(Rows for locating displayed items)
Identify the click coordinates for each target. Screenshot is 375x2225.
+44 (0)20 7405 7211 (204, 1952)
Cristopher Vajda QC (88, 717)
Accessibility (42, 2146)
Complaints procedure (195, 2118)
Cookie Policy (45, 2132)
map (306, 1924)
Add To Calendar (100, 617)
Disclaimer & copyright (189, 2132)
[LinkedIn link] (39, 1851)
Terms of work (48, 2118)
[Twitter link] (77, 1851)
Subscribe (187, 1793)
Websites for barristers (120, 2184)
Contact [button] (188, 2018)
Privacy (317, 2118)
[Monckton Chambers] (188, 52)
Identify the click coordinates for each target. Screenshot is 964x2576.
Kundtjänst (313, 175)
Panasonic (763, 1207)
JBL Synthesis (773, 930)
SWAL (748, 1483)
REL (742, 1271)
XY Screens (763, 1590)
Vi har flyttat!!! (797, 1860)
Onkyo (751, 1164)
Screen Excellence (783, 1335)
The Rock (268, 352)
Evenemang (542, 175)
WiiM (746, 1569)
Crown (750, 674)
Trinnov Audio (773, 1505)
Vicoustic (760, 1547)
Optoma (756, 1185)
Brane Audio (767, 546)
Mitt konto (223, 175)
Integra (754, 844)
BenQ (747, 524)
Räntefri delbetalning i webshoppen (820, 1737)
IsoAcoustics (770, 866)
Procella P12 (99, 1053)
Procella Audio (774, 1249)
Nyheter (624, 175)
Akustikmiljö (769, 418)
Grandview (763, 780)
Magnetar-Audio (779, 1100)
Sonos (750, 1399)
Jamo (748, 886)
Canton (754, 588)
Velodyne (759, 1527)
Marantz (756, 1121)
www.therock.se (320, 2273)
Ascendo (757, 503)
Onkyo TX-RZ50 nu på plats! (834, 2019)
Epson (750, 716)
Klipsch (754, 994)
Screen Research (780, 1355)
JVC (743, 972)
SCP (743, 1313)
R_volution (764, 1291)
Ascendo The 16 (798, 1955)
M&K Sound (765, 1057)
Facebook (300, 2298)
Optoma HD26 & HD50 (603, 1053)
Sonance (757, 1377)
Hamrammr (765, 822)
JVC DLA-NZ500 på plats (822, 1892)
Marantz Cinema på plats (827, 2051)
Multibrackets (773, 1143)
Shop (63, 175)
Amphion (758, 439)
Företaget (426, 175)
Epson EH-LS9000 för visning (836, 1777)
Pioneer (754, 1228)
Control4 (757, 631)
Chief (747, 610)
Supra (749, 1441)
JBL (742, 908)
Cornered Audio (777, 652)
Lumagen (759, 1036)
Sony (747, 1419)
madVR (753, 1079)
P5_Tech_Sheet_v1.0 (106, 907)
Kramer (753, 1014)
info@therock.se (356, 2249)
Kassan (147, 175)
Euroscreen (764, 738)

Your objective:
Please copy every row above, word for word.

Full answer:
Identify the click coordinates for each target. Screenshot is 375x2225.
+44 (0)20 7405 7211 (204, 1952)
Cristopher Vajda QC (88, 717)
Accessibility (42, 2146)
Complaints procedure (195, 2118)
Cookie Policy (45, 2132)
map (306, 1924)
Add To Calendar (100, 617)
Disclaimer & copyright (189, 2132)
[LinkedIn link] (39, 1851)
Terms of work (48, 2118)
[Twitter link] (77, 1851)
Subscribe (187, 1793)
Websites for barristers (120, 2184)
Contact [button] (188, 2018)
Privacy (317, 2118)
[Monckton Chambers] (188, 52)
Identify the click coordinates for each target. Screenshot is 964x2576.
Kundtjänst (313, 175)
Panasonic (763, 1207)
JBL Synthesis (773, 930)
SWAL (748, 1483)
REL (742, 1271)
XY Screens (763, 1590)
Vi har flyttat!!! (797, 1860)
Onkyo (751, 1164)
Screen Excellence (783, 1335)
The Rock (268, 352)
Evenemang (542, 175)
WiiM (746, 1569)
Crown (750, 674)
Trinnov Audio (773, 1505)
Vicoustic (760, 1547)
Optoma (756, 1185)
Brane Audio (767, 546)
Mitt konto (223, 175)
Integra (754, 844)
BenQ (747, 524)
Räntefri delbetalning i webshoppen (820, 1737)
IsoAcoustics (770, 866)
Procella P12 (99, 1053)
Procella Audio (774, 1249)
Nyheter (624, 175)
Akustikmiljö (769, 418)
Grandview (763, 780)
Magnetar-Audio (779, 1100)
Sonos (750, 1399)
Jamo (748, 886)
Canton (754, 588)
Velodyne (759, 1527)
Marantz (756, 1121)
www.therock.se (320, 2273)
Ascendo (757, 503)
Onkyo TX-RZ50 nu på plats! (834, 2019)
Epson (750, 716)
Klipsch (754, 994)
Screen Research (780, 1355)
JVC (743, 972)
SCP (743, 1313)
R_volution (764, 1291)
Ascendo The 16 (798, 1955)
M&K Sound (765, 1057)
Facebook (300, 2298)
Optoma HD26 & HD50 (603, 1053)
Sonance (757, 1377)
Hamrammr (765, 822)
JVC DLA-NZ500 på plats (822, 1892)
Marantz Cinema på plats (827, 2051)
Multibrackets (773, 1143)
Shop (63, 175)
Amphion (758, 439)
Företaget (426, 175)
Epson EH-LS9000 för visning (836, 1777)
Pioneer (754, 1228)
Control4 (757, 631)
Chief (747, 610)
Supra (749, 1441)
JBL (742, 908)
Cornered Audio (777, 652)
Lumagen (759, 1036)
Sony (747, 1419)
madVR (753, 1079)
P5_Tech_Sheet_v1.0 (106, 907)
Kramer (753, 1014)
info@therock.se (356, 2249)
Kassan (147, 175)
Euroscreen (764, 738)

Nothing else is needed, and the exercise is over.